Your task is to copy the stretch of lines in the records below that begins with the line containing "Instruction: Click the send" and ends with the line containing "Task: Focus the Board Thickness input field", exactly as written, with nothing added.

----

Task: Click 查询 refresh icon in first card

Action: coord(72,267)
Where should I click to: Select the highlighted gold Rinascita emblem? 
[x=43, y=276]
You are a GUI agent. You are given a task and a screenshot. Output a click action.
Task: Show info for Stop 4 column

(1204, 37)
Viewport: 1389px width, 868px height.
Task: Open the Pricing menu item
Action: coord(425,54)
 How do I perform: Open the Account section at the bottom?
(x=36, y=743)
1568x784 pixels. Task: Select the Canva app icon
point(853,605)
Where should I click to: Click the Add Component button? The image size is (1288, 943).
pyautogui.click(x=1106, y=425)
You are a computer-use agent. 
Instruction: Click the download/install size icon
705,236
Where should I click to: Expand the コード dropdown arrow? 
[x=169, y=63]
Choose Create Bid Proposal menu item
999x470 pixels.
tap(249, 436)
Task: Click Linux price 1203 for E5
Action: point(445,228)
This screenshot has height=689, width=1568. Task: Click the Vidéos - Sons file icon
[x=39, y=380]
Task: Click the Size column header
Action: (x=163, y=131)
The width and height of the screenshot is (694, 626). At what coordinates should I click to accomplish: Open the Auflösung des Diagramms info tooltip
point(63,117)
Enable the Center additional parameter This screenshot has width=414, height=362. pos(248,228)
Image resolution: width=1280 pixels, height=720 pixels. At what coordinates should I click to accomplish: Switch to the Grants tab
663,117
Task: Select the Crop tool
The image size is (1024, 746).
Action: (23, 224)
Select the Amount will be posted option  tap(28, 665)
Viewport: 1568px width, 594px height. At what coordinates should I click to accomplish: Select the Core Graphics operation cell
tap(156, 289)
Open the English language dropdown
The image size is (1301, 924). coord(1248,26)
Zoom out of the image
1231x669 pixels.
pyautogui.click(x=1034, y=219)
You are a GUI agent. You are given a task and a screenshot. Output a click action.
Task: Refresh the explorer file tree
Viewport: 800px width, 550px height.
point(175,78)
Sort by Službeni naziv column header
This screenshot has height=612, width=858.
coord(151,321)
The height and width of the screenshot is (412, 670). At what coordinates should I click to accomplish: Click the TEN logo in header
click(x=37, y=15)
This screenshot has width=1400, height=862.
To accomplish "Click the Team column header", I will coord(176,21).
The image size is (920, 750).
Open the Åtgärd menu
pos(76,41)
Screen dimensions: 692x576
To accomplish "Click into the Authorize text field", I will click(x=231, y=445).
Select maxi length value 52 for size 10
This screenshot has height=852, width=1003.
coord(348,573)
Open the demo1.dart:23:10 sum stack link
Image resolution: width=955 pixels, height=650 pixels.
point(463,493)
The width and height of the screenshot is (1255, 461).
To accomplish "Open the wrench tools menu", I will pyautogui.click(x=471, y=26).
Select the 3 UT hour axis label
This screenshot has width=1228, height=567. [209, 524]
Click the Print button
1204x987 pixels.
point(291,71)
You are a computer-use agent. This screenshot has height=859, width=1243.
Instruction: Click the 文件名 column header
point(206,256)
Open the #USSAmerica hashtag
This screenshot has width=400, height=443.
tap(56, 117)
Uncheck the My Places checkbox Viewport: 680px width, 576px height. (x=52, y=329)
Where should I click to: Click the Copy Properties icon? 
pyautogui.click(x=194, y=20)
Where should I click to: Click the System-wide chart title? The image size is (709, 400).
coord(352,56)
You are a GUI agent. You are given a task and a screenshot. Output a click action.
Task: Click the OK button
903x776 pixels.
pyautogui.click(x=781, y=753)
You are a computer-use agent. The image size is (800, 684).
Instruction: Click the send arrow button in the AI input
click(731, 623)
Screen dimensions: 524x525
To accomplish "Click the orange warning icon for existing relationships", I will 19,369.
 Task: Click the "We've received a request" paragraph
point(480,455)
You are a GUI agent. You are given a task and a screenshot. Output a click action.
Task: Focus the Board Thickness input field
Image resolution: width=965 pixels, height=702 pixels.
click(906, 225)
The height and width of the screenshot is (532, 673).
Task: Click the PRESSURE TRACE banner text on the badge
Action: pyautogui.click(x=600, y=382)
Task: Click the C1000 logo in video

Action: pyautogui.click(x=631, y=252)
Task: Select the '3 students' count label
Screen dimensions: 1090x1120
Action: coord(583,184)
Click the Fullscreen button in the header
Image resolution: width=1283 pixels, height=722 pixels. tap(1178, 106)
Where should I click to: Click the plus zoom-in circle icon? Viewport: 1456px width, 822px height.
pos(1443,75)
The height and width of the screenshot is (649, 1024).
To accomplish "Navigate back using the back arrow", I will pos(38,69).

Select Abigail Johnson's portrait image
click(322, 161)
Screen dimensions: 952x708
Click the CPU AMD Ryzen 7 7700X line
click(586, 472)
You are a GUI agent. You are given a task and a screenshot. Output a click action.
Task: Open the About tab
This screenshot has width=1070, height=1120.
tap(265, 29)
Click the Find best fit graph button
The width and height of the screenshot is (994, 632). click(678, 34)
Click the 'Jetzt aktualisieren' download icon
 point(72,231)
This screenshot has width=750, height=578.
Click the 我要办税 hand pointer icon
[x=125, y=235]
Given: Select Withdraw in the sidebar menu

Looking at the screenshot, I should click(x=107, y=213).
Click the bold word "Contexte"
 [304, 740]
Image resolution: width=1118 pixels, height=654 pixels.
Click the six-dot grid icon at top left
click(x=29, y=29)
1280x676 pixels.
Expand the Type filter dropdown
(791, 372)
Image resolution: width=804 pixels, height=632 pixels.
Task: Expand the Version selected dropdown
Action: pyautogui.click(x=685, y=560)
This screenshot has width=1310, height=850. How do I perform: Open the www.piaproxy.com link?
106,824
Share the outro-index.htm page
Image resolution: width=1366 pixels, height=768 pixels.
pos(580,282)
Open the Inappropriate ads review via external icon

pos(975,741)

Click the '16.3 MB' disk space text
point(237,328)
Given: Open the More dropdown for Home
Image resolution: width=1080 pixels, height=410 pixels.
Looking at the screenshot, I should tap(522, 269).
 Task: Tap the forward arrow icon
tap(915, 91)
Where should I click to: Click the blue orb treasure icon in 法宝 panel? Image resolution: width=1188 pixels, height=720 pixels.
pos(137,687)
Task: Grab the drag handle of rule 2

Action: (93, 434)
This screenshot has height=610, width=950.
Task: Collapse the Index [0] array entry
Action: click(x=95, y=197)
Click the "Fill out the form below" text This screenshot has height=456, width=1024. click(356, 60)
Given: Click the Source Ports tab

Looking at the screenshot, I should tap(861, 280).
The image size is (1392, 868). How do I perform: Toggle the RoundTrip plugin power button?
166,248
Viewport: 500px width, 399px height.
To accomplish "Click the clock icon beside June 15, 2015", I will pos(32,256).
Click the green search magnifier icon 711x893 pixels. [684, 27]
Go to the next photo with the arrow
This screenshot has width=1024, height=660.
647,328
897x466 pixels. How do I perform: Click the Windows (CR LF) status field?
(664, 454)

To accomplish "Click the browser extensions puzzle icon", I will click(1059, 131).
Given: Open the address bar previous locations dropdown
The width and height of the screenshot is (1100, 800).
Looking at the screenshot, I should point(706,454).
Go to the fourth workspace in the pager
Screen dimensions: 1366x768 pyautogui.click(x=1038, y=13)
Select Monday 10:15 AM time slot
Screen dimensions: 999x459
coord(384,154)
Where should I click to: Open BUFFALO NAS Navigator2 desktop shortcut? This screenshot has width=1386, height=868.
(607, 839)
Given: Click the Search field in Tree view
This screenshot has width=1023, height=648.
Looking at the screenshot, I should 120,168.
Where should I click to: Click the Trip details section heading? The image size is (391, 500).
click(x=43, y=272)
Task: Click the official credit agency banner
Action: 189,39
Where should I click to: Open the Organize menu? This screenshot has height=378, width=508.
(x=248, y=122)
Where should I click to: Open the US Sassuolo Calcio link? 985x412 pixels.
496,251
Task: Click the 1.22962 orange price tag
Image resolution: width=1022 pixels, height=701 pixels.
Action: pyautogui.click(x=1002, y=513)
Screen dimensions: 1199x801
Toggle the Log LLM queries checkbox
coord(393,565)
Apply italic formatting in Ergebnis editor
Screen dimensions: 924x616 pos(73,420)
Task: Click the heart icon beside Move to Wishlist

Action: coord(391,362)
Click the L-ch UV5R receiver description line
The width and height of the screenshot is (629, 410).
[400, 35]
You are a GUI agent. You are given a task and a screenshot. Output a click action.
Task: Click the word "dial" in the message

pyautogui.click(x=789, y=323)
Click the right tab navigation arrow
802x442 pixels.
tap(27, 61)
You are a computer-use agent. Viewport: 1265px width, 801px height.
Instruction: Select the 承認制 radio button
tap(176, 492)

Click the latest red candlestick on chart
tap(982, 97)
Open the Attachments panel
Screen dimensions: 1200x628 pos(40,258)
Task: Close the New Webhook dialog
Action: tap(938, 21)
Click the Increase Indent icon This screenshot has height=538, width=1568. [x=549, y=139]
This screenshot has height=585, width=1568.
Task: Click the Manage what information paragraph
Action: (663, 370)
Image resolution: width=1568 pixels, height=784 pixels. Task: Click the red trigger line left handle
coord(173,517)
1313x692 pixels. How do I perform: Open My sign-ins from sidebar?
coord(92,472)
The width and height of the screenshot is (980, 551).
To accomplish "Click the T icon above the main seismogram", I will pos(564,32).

----

→ Solution to this exercise:
Instruction: Click the send arrow button in the AI input
click(731, 623)
Screen dimensions: 524x525
To accomplish "Click the orange warning icon for existing relationships", I will 19,369.
 Task: Click the "We've received a request" paragraph
point(480,455)
You are a GUI agent. You are given a task and a screenshot. Output a click action.
Task: Focus the Board Thickness input field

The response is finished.